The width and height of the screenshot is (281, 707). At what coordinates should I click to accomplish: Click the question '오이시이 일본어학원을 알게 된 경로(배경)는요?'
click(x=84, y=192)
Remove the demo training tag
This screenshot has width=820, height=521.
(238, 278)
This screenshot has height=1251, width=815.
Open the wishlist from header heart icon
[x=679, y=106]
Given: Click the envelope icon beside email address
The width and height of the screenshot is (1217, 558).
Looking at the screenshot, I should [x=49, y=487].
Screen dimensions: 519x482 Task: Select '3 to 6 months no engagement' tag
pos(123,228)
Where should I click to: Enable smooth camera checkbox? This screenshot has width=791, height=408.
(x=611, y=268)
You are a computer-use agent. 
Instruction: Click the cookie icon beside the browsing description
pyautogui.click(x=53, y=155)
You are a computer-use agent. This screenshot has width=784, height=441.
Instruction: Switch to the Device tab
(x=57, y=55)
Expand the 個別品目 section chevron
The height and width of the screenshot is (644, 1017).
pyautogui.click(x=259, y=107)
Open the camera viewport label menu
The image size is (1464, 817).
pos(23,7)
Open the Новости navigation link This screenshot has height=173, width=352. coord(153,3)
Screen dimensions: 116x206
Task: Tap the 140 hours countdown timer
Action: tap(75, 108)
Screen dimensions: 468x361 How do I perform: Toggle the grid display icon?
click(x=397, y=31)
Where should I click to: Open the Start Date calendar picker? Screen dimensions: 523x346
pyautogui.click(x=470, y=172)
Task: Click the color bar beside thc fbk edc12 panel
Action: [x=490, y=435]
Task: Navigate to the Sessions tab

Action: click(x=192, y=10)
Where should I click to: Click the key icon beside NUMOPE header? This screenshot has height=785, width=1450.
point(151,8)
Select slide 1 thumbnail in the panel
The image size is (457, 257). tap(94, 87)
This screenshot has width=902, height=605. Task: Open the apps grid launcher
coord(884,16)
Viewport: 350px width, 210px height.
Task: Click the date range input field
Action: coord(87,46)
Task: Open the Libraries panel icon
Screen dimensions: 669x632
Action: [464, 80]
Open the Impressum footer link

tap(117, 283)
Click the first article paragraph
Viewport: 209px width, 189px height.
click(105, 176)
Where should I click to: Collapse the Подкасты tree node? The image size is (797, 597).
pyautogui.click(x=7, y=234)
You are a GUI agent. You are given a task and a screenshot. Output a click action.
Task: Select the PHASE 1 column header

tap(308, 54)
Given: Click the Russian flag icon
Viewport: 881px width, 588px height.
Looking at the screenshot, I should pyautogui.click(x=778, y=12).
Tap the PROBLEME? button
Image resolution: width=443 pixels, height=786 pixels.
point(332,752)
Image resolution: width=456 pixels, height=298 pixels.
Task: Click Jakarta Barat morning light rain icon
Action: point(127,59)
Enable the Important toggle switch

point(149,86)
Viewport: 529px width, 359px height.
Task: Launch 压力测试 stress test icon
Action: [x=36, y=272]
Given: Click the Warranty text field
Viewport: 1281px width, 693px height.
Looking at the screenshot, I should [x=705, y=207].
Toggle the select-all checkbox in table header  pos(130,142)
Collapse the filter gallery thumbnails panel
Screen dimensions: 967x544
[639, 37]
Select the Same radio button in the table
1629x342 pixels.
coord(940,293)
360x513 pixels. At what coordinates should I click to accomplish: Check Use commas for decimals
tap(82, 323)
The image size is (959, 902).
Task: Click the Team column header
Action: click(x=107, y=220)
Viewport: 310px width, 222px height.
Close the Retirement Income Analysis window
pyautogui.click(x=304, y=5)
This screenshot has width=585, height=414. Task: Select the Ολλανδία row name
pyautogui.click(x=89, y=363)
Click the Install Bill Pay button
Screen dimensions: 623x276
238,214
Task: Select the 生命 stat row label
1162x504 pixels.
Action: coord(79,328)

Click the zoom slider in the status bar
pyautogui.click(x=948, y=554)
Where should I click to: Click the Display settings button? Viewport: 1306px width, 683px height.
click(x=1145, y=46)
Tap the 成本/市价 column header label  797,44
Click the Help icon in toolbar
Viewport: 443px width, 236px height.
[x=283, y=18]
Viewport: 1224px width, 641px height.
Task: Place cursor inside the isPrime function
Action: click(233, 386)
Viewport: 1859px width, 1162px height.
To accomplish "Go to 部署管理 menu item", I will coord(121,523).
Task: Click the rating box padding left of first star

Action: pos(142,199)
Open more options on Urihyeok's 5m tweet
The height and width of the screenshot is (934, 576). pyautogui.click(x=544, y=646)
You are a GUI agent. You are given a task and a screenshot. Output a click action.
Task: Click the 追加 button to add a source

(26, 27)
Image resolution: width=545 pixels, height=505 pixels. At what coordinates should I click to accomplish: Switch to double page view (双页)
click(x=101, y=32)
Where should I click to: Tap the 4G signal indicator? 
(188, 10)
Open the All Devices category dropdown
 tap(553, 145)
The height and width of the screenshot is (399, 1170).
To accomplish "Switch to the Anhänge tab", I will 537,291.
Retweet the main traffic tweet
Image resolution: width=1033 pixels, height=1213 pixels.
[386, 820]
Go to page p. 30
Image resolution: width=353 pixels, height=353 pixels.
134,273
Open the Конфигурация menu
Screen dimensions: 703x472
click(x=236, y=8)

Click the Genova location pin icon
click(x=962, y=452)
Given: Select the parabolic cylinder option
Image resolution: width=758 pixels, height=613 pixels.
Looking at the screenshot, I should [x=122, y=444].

:::

EXERCISE INSTRUCTIONS: Copy every one of the entries above, keeping each line unchanged.

ANSWER TO THE TASK:
The width and height of the screenshot is (281, 707). At what coordinates should I click to accomplish: Click the question '오이시이 일본어학원을 알게 된 경로(배경)는요?'
click(x=84, y=192)
Remove the demo training tag
This screenshot has width=820, height=521.
(238, 278)
This screenshot has height=1251, width=815.
Open the wishlist from header heart icon
[x=679, y=106]
Given: Click the envelope icon beside email address
The width and height of the screenshot is (1217, 558).
Looking at the screenshot, I should [x=49, y=487].
Screen dimensions: 519x482 Task: Select '3 to 6 months no engagement' tag
pos(123,228)
Where should I click to: Enable smooth camera checkbox? This screenshot has width=791, height=408.
(x=611, y=268)
You are a computer-use agent. 
Instruction: Click the cookie icon beside the browsing description
pyautogui.click(x=53, y=155)
You are a computer-use agent. This screenshot has width=784, height=441.
Instruction: Switch to the Device tab
(x=57, y=55)
Expand the 個別品目 section chevron
The height and width of the screenshot is (644, 1017).
pyautogui.click(x=259, y=107)
Open the camera viewport label menu
The image size is (1464, 817).
pos(23,7)
Open the Новости navigation link This screenshot has height=173, width=352. coord(153,3)
Screen dimensions: 116x206
Task: Tap the 140 hours countdown timer
Action: tap(75, 108)
Screen dimensions: 468x361 How do I perform: Toggle the grid display icon?
click(x=397, y=31)
Where should I click to: Open the Start Date calendar picker? Screen dimensions: 523x346
pyautogui.click(x=470, y=172)
Task: Click the color bar beside thc fbk edc12 panel
Action: [x=490, y=435]
Task: Navigate to the Sessions tab

Action: click(x=192, y=10)
Where should I click to: Click the key icon beside NUMOPE header? This screenshot has height=785, width=1450.
point(151,8)
Select slide 1 thumbnail in the panel
The image size is (457, 257). tap(94, 87)
This screenshot has width=902, height=605. Task: Open the apps grid launcher
coord(884,16)
Viewport: 350px width, 210px height.
Task: Click the date range input field
Action: coord(87,46)
Task: Open the Libraries panel icon
Screen dimensions: 669x632
Action: [464, 80]
Open the Impressum footer link

tap(117, 283)
Click the first article paragraph
Viewport: 209px width, 189px height.
click(105, 176)
Where should I click to: Collapse the Подкасты tree node? The image size is (797, 597).
pyautogui.click(x=7, y=234)
You are a GUI agent. You are given a task and a screenshot. Output a click action.
Task: Select the PHASE 1 column header

tap(308, 54)
Given: Click the Russian flag icon
Viewport: 881px width, 588px height.
Looking at the screenshot, I should pyautogui.click(x=778, y=12).
Tap the PROBLEME? button
Image resolution: width=443 pixels, height=786 pixels.
point(332,752)
Image resolution: width=456 pixels, height=298 pixels.
Task: Click Jakarta Barat morning light rain icon
Action: point(127,59)
Enable the Important toggle switch

point(149,86)
Viewport: 529px width, 359px height.
Task: Launch 压力测试 stress test icon
Action: [x=36, y=272]
Given: Click the Warranty text field
Viewport: 1281px width, 693px height.
Looking at the screenshot, I should [x=705, y=207].
Toggle the select-all checkbox in table header  pos(130,142)
Collapse the filter gallery thumbnails panel
Screen dimensions: 967x544
[639, 37]
Select the Same radio button in the table
1629x342 pixels.
coord(940,293)
360x513 pixels. At what coordinates should I click to accomplish: Check Use commas for decimals
tap(82, 323)
The image size is (959, 902).
Task: Click the Team column header
Action: click(x=107, y=220)
Viewport: 310px width, 222px height.
Close the Retirement Income Analysis window
pyautogui.click(x=304, y=5)
This screenshot has width=585, height=414. Task: Select the Ολλανδία row name
pyautogui.click(x=89, y=363)
Click the Install Bill Pay button
Screen dimensions: 623x276
238,214
Task: Select the 生命 stat row label
1162x504 pixels.
Action: coord(79,328)

Click the zoom slider in the status bar
pyautogui.click(x=948, y=554)
Where should I click to: Click the Display settings button? Viewport: 1306px width, 683px height.
click(x=1145, y=46)
Tap the 成本/市价 column header label  797,44
Click the Help icon in toolbar
Viewport: 443px width, 236px height.
[x=283, y=18]
Viewport: 1224px width, 641px height.
Task: Place cursor inside the isPrime function
Action: click(233, 386)
Viewport: 1859px width, 1162px height.
To accomplish "Go to 部署管理 menu item", I will coord(121,523).
Task: Click the rating box padding left of first star

Action: pos(142,199)
Open more options on Urihyeok's 5m tweet
The height and width of the screenshot is (934, 576). pyautogui.click(x=544, y=646)
You are a GUI agent. You are given a task and a screenshot. Output a click action.
Task: Click the 追加 button to add a source

(26, 27)
Image resolution: width=545 pixels, height=505 pixels. At what coordinates should I click to accomplish: Switch to double page view (双页)
click(x=101, y=32)
Where should I click to: Tap the 4G signal indicator? 
(188, 10)
Open the All Devices category dropdown
 tap(553, 145)
The height and width of the screenshot is (399, 1170).
To accomplish "Switch to the Anhänge tab", I will 537,291.
Retweet the main traffic tweet
Image resolution: width=1033 pixels, height=1213 pixels.
[386, 820]
Go to page p. 30
Image resolution: width=353 pixels, height=353 pixels.
134,273
Open the Конфигурация menu
Screen dimensions: 703x472
click(x=236, y=8)

Click the Genova location pin icon
click(x=962, y=452)
Given: Select the parabolic cylinder option
Image resolution: width=758 pixels, height=613 pixels.
Looking at the screenshot, I should [x=122, y=444].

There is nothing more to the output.